What Are BigQuery Views?
A BigQuery view is a logical table defined by a SQL query. It does not store data; instead, it runs the query each time the view is accessed. Views are useful for: - Simplifying complex queries: Encapsulate joins, aggregations, or transformations into a reusable object. - Enforcing row-level or column-level security: Use views to restrict access to sensitive columns or rows. - Providing a logical layer: Abstract underlying table schema changes from users.
Types of Views in BigQuery
Logical views (standard views): Defined by a SQL query. They are evaluated at query time. They cannot be indexed or partitioned.
Materialized views: Precomputed results that are stored and automatically refreshed. They can be used to speed up queries that aggregate or join large tables.
How Logical Views Work Internally
When you query a logical view, BigQuery: 1. Resolves the view's SQL query. 2. Merges the view's query with the outer query (if any). 3. Optimizes the combined query. 4. Executes the optimized query against the underlying tables.
This merging process is called query flattening or view expansion. The view itself is not materialized; the underlying tables are scanned each time.
Key Properties of Logical Views
Data freshness: Always reflects the current state of the underlying tables.
Cost: You are charged for the bytes processed by the underlying query each time the view is accessed.

*SOURCE DATA:*

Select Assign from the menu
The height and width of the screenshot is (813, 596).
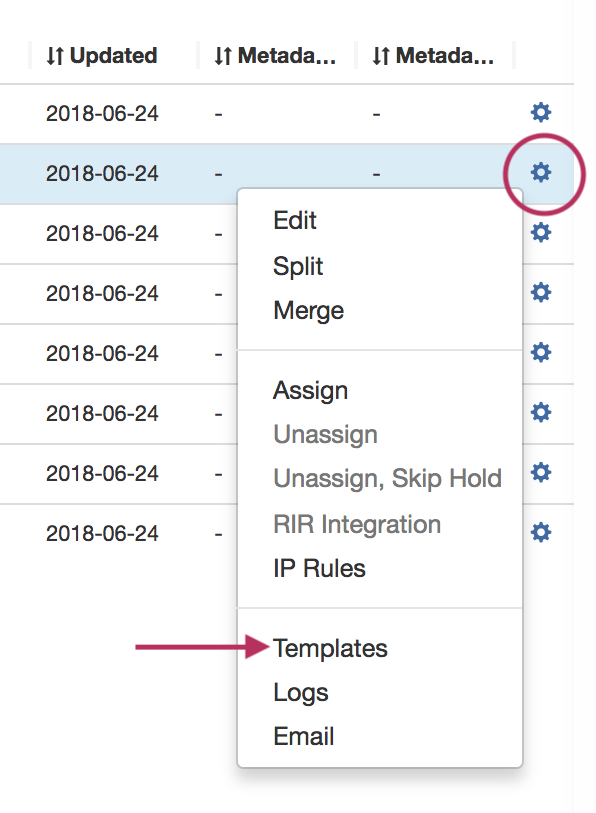pyautogui.click(x=310, y=390)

*GIVEN INSTRUCTION 1:* From the BigQuery views passage, extract the text from "A BigQuery view" up to and including "join large tables.".
*GIVEN INSTRUCTION 2:*
Answer these questions using the BigQuery views passage:
(a) What is the process of merging a view's query with the outer query called?
(b) Can logical views be indexed or partitioned?
(c) What are you charged for each time a logical view is accessed?
*GIVEN INSTRUCTION 3:* Proceed with the BigQuery views passage, continuing from its final sentence.

*EXPECTED OUTPUT 1:*
A BigQuery view is a logical table defined by a SQL query. It does not store data; instead, it runs the query each time the view is accessed. Views are useful for: - Simplifying complex queries: Encapsulate joins, aggregations, or transformations into a reusable object. - Enforcing row-level or column-level security: Use views to restrict access to sensitive columns or rows. - Providing a logical layer: Abstract underlying table schema changes from users.
Types of Views in BigQuery
Logical views (standard views): Defined by a SQL query. They are evaluated at query time. They cannot be indexed or partitioned.
Materialized views: Precomputed results that are stored and automatically refreshed. They can be used to speed up queries that aggregate or join large tables.

*EXPECTED OUTPUT 2:*
(a) Query flattening or view expansion.
(b) No, they cannot be indexed or partitioned.
(c) The bytes processed by the underlying query.

*EXPECTED OUTPUT 3:*
Performance: No performance benefit over writing the same query directly; in fact, views can add a small overhead from query merging.
Authorization: Views can be used to restrict access to specific rows or columns, but the underlying tables must also be accessible to the view creator (or the view must be defined with the SECURITY INVOKER option).
Creating a Logical View
Syntax:
CREATE VIEW `project.dataset.view_name` AS
SELECT column1, column2
FROM `project.dataset.table`
WHERE condition;You can also create a view with a description:
CREATE VIEW `myproject.mydataset.myview`
OPTIONS(description='A view of sales data')
AS SELECT * FROM `myproject.mydataset.sales` WHERE region='US';Updating and Deleting Views
To update: CREATE OR REPLACE VIEW
To delete: DROP VIEW
To list: SELECT * FROM region-us.INFORMATION_SCHEMA.VIEWS``
What Are Materialized Views?
A materialized view in BigQuery stores the results of a query physically, like a table, but it is automatically refreshed in the background. Materialized views are designed for:
- Aggregation queries: SUM, COUNT, AVG, MIN, MAX on large tables.
- Joins with aggregations: Pre-joining and aggregating data.
- Filtering: Pre-filtering rows to reduce scan size.
- Improving query performance: Queries that match the materialized view's definition can be rewritten to use the materialized view instead of scanning the base table.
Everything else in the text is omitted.